4. Fitness for purpose:
1. Providing an easy and secured way for customers to effect transactions. Credit cards are the most popular means of sending payments on the internet, accounting for 90% of online purchases. In the past, card numbers were transferred securely between the customer and merchant through independent payment gateways. Such independent payment gateways are still used by most small and home businesses. Most merchants today process credit card transactions on site through arrangements made with commercial banks or credit cards companies.
2. Providing reliability and security. Parallel servers, hardware redundancy, fail-safe technology, information encryption, and firewalls can enhance this requirement.
3. Providing a 360-degree view of the customer relationship, defined as ensuring that all employees, suppliers, and partners have a complete view, and the same view, of the customer.
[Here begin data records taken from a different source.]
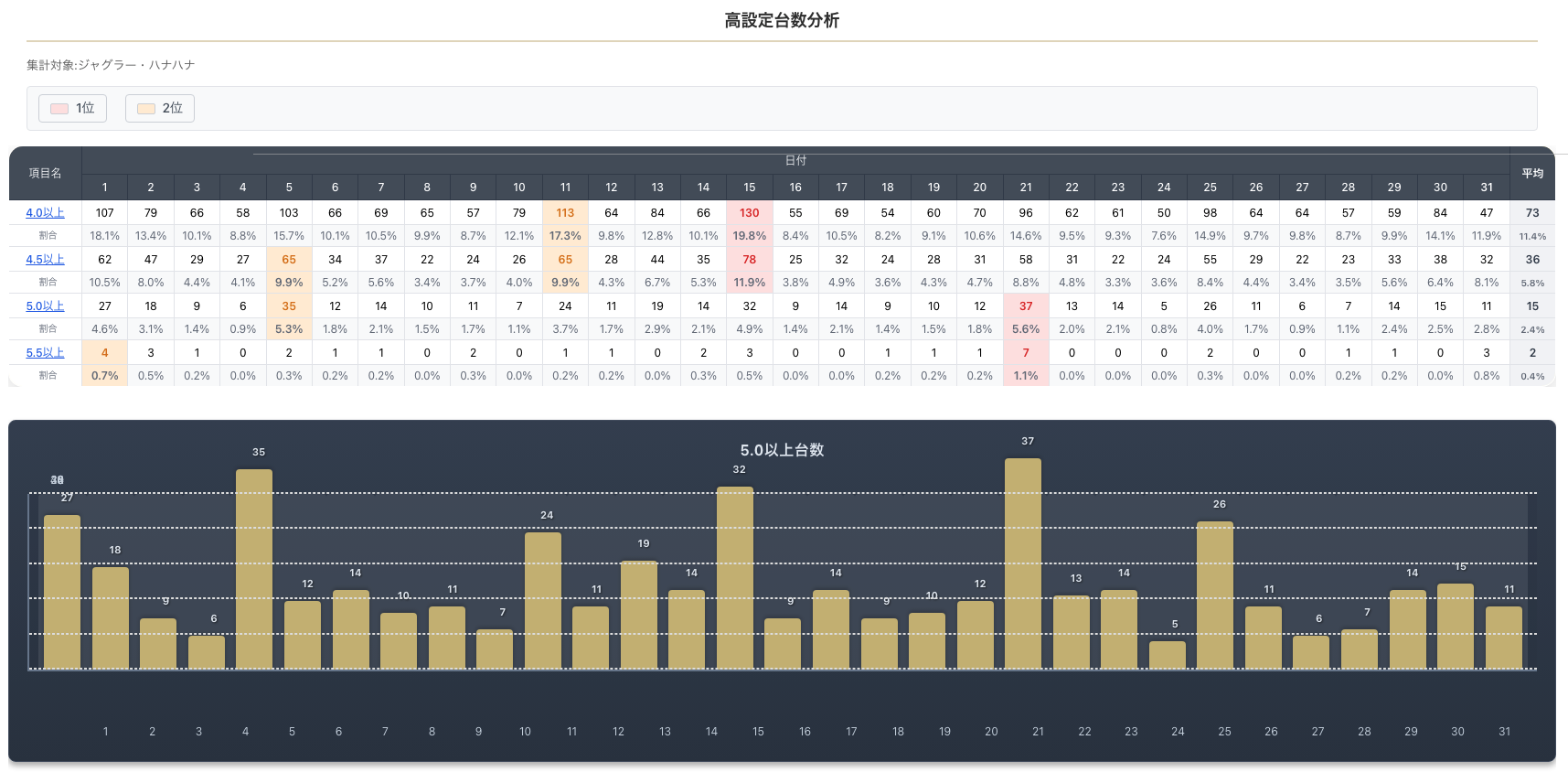Viewport: 1568px width, 772px height.
Task: Click the 1位 legend button
Action: click(72, 108)
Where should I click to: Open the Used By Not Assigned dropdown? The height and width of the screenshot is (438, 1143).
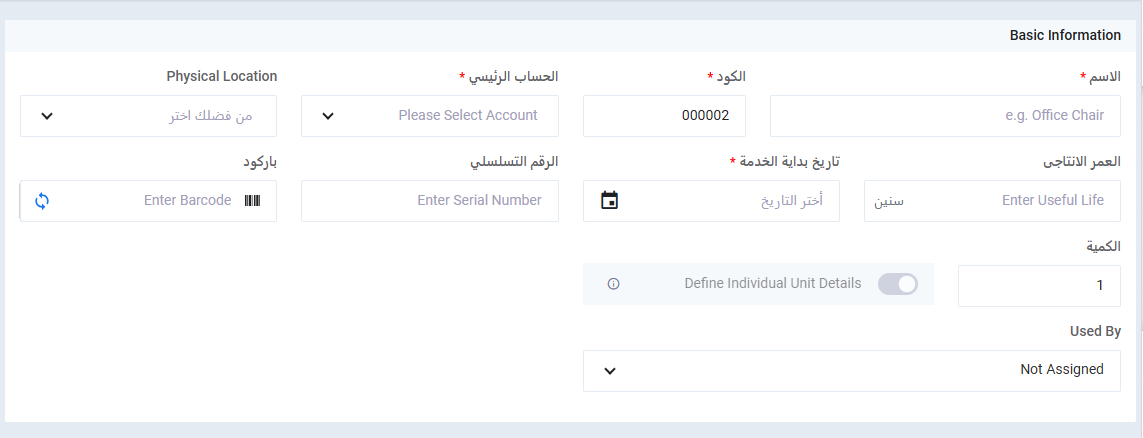(851, 370)
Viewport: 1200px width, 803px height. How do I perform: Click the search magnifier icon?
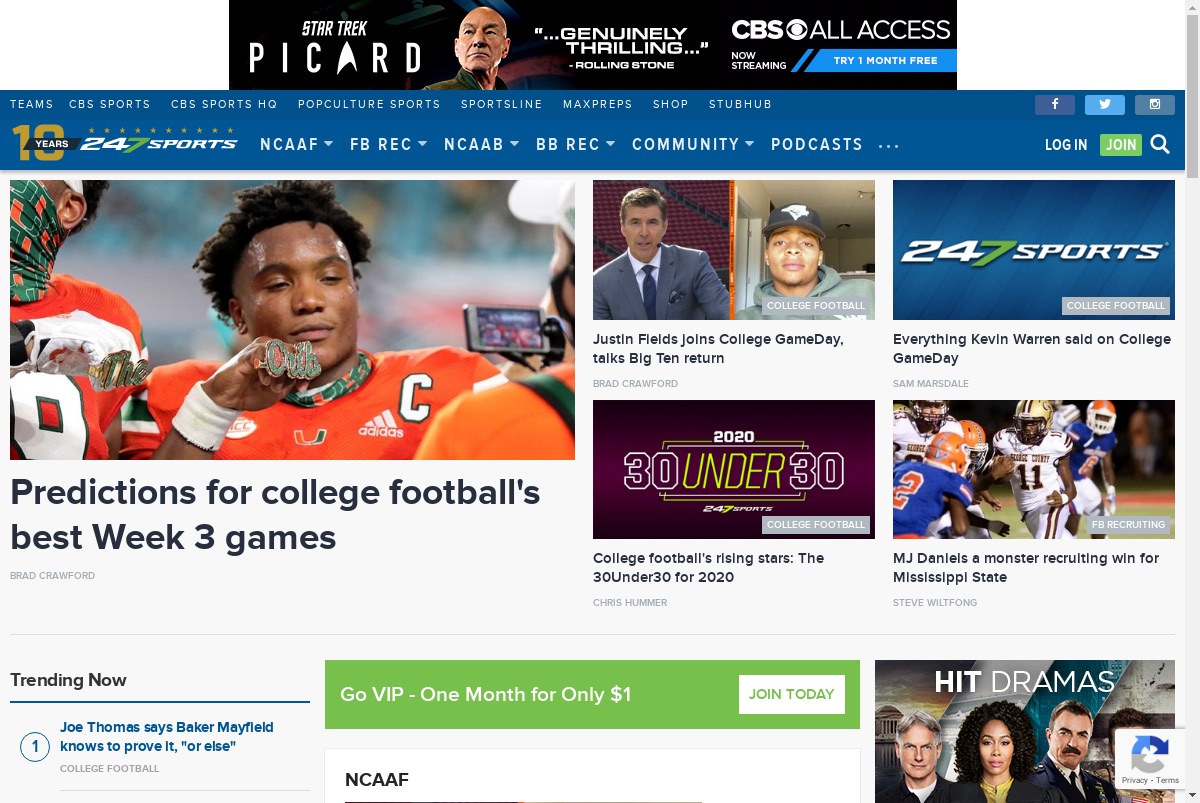(1160, 144)
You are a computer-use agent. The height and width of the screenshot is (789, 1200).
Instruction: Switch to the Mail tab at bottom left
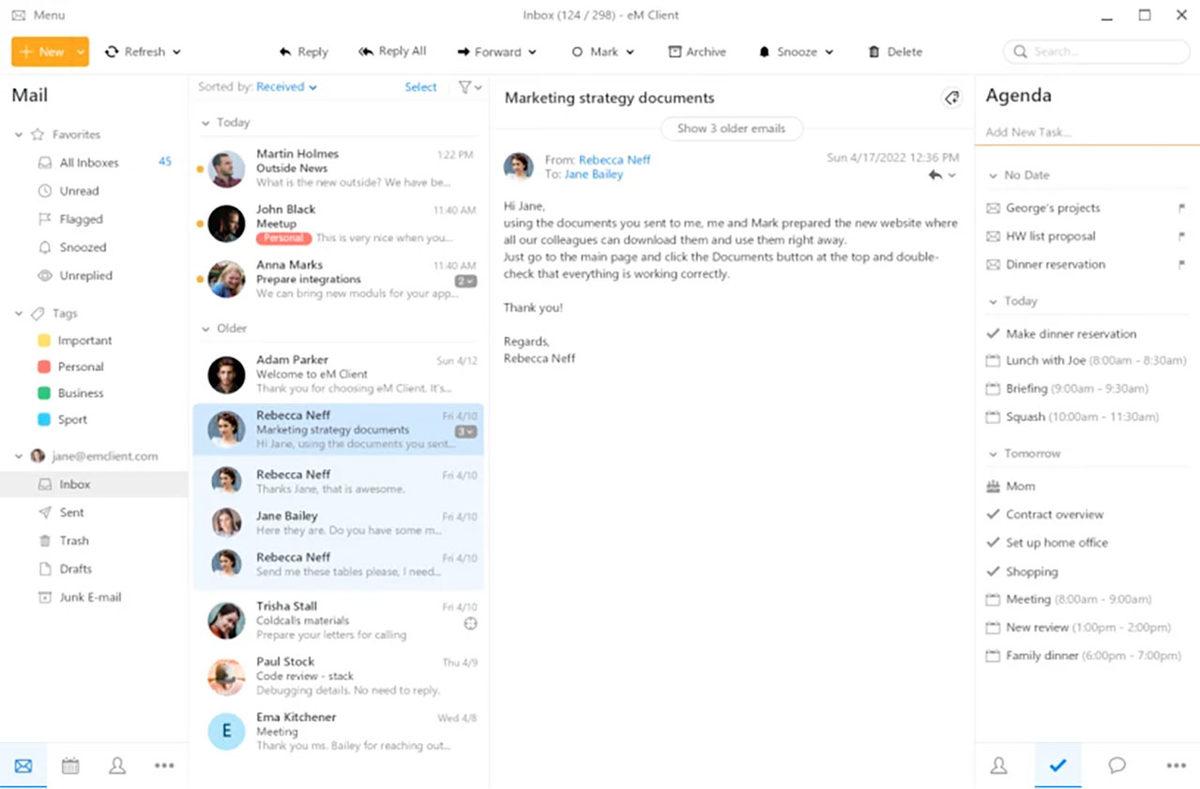click(x=23, y=765)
However, customers may not appreciate the big brother experience.
4. Engineering an electronic value chain in which one focuses on a "limited" number of core competencies -- the opposite of a one-stop shop. (Electronic stores can appear either specialist or generalist if properly programmed.)
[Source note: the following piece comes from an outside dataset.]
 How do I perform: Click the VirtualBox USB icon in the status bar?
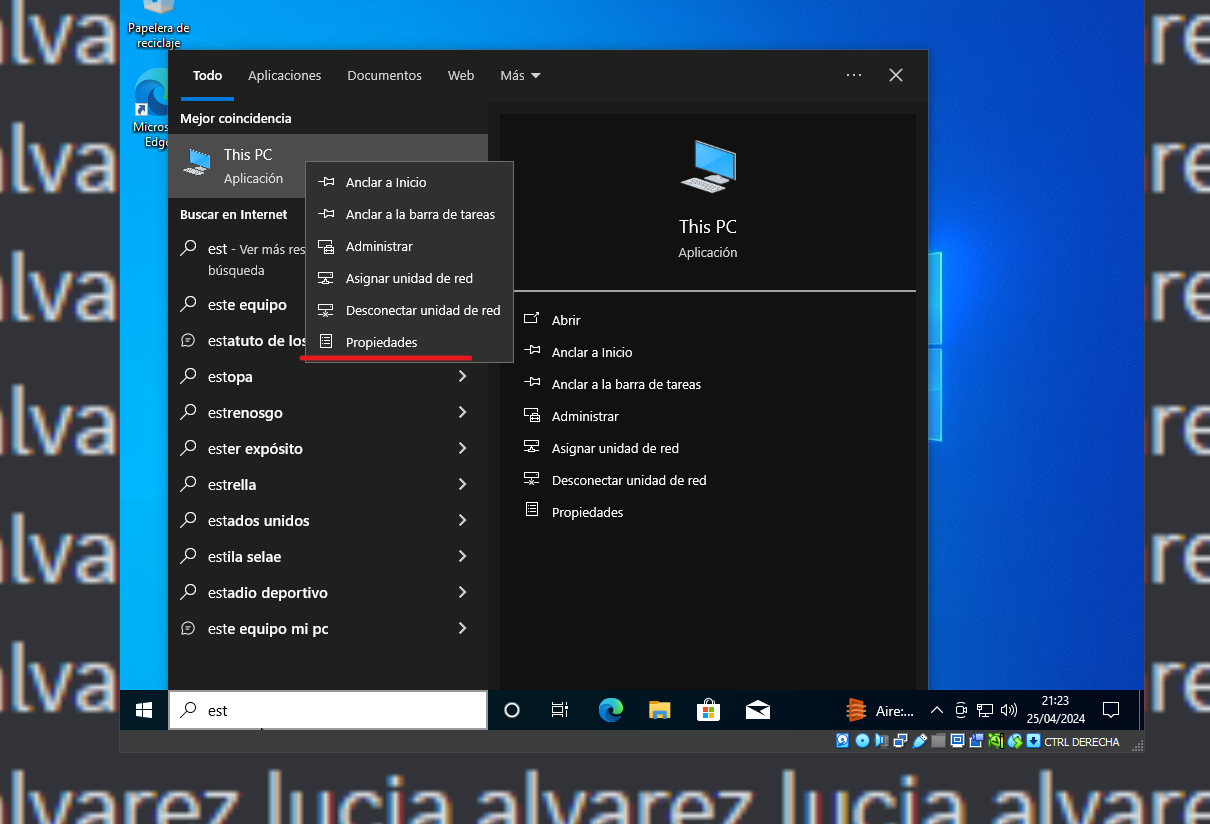tap(919, 741)
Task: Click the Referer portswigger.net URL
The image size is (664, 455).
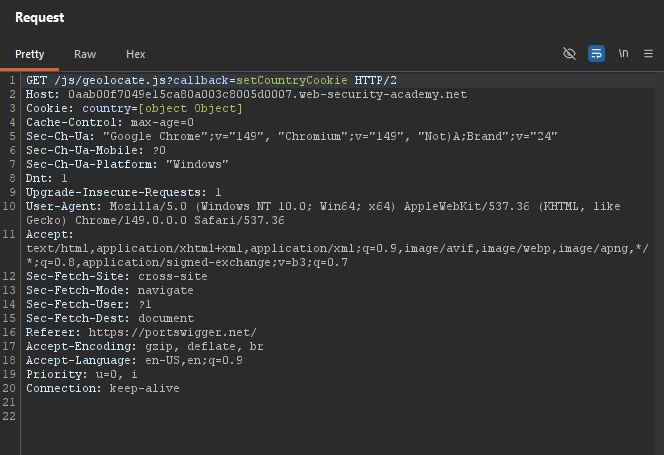Action: [x=172, y=332]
5. Operating on or near the cutting edge of technology and staying there as technology changes (but remembering that the fundamentals of commerce remain indifferent to technology).
6. It provides an attractive website. The tasteful use of color, graphics, animation, photographs, fonts, and white-space percentage has aided in success in this respect.
7. Provides a complete understanding of the products or services offered which not only includes complete product information, but also sound advisors and selectors.